Outra questão mencionada diz respeito à racionalização do acesso à jurisdição constitucional e à sua adequada socialização. Ao lado da garantia da eficácia geral das decisões do Supremo Tribunal Federal, verifica-se a correlata tendência à racionalização do acesso à jurisdição constitucional e à sua adequada socialização. Com efeito, a jurisdição constitucional, tendencialmente concentrada, assume, sob dois aspectos, caráter político. Toda a doutrina afirma que, por ser a Constituição um estatuto jurídico do político, já seria redundante o seu caráter político. A esse fato acrescente-se a circunstância de que é político no sentido grego de cívico, universal, público e próprio à comunidade ou à polis. Toda jurisdição que, por não se referir ao pleito individual de determinado sujeito de direitos, se pauta pela objetividade do controle de legitimidade dos atos normativos, que, por definição, alcançam a todos.

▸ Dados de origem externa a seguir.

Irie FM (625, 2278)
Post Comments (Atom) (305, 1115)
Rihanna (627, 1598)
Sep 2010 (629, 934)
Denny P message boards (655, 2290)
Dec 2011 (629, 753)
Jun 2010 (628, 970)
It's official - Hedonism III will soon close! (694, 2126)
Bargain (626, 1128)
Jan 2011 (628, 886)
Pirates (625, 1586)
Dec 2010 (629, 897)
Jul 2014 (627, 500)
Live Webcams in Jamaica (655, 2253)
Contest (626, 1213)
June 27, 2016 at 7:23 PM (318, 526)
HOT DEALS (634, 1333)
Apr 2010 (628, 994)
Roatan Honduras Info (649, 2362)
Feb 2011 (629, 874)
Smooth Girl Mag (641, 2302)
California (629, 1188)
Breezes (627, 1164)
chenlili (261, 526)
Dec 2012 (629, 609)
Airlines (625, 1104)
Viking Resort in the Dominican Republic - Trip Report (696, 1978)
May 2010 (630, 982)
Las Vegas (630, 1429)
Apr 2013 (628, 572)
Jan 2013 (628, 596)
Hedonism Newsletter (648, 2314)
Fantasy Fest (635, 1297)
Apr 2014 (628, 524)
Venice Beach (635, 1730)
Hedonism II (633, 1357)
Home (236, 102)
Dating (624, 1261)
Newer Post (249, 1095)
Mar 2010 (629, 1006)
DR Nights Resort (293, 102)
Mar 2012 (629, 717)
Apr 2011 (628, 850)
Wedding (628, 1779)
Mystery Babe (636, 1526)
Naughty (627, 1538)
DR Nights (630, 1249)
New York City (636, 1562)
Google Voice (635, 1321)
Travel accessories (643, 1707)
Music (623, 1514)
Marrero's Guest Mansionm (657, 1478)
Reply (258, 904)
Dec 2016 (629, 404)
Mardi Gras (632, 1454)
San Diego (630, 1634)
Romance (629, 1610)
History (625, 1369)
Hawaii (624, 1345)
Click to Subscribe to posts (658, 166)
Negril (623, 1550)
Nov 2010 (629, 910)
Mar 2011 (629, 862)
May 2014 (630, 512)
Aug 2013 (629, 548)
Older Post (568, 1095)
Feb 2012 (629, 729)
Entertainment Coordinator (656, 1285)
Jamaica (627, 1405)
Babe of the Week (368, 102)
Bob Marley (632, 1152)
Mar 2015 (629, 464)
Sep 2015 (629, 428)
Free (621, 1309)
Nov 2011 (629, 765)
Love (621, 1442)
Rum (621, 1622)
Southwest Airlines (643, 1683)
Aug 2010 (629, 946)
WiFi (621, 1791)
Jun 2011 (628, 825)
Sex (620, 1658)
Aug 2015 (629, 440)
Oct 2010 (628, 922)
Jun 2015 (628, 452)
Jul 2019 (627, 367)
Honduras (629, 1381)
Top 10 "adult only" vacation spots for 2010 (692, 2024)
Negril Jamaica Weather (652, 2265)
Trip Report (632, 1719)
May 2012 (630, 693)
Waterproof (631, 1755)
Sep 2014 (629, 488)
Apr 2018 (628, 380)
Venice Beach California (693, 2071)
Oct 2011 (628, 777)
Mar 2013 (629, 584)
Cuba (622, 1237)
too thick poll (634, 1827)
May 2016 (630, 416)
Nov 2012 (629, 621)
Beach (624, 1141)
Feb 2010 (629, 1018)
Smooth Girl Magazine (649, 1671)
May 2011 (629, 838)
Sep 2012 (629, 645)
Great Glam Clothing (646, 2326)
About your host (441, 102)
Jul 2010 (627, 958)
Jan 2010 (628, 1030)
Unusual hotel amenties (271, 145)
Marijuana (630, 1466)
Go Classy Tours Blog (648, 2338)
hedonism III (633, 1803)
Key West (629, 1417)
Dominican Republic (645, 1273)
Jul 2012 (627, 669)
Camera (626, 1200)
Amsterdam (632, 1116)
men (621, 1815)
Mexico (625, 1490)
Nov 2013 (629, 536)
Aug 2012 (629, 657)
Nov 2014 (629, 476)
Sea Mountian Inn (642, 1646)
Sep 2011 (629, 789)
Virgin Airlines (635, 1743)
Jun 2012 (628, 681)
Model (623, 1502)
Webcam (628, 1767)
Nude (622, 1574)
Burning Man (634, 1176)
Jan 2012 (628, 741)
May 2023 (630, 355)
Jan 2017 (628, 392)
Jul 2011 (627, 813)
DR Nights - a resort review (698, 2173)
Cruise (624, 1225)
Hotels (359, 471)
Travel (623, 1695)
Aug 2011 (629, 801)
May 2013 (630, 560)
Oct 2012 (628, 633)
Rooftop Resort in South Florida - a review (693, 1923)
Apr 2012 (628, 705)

Tal jurisdição, exatamente por prestar a toda a coletividade, deve estar sujeita à disciplina específica e singular no que toca às formas de sua provocação e à repercussão de suas decisões. O Congresso Nacional também vem prestando extraordinário serviço ao País ao haver aprovado, no exame da Proposta de Emenda Constitucional da Reforma do Judiciário, instrumentos de qualificação do acesso ao Supremo Tribunal Federal.


Em particular, a transcendência destina-se a racionalizar a provocação da jurisdição constitucional de modo a assegurar a intervenção do Supremo Tribunal Federal seja preservada para aquelas hipóteses em que se verifica controvérsia constitucional verdadeiramente relevante e de alcance geral.

Tal disciplina, combinada com a ampliação da eficácia das decisões do Supremo Tribunal Federal, haverá de assegurar a mais adequada socialização da prestação da jurisdição constitucional de nossa Excelsa Corte, pois não apenas qualificará o interesse público em sua manifestação, como também assegurará a tendência e eficácia universal do que decidir.

Outra tendência que se verifica nesta fase pós-88, decorrente talvez da Constituição de 1988, é a tendência à permanente atuação do Supremo Tribunal Federal no desenvolvimento de uma dogmática dos direitos fundamentais.

Se, na faceta institucional e procedimental, são absolutamente extraordinárias as transformações ora vislumbradas, afigura-se aqui, ainda mais relevante para a compreensão prospectiva da nossa jurisdição constitucional, o horizonte e a missão conferidos ao Supremo Tribunal Federal no desenvolvimento de uma dogmática dos direitos fundamentais.

A doutrina constitucional alemã reconhece expressamente o papel conceitual e institucional desempenhado pela Corte Constitucional alemã, o Bundes Verfassungsgericht, na consolidação de teorias, conteúdos, técnicas de decisão e métodos de aplicação e garantia dos direitos fundamentais.

O extenso e denso catálogo de direitos fundamentais constante da nossa Carta política conferiu à jurisdição constitucional brasileira a tarefa ímpar de promover a guarda e a eficácia em grau ótimo de tais liberdades.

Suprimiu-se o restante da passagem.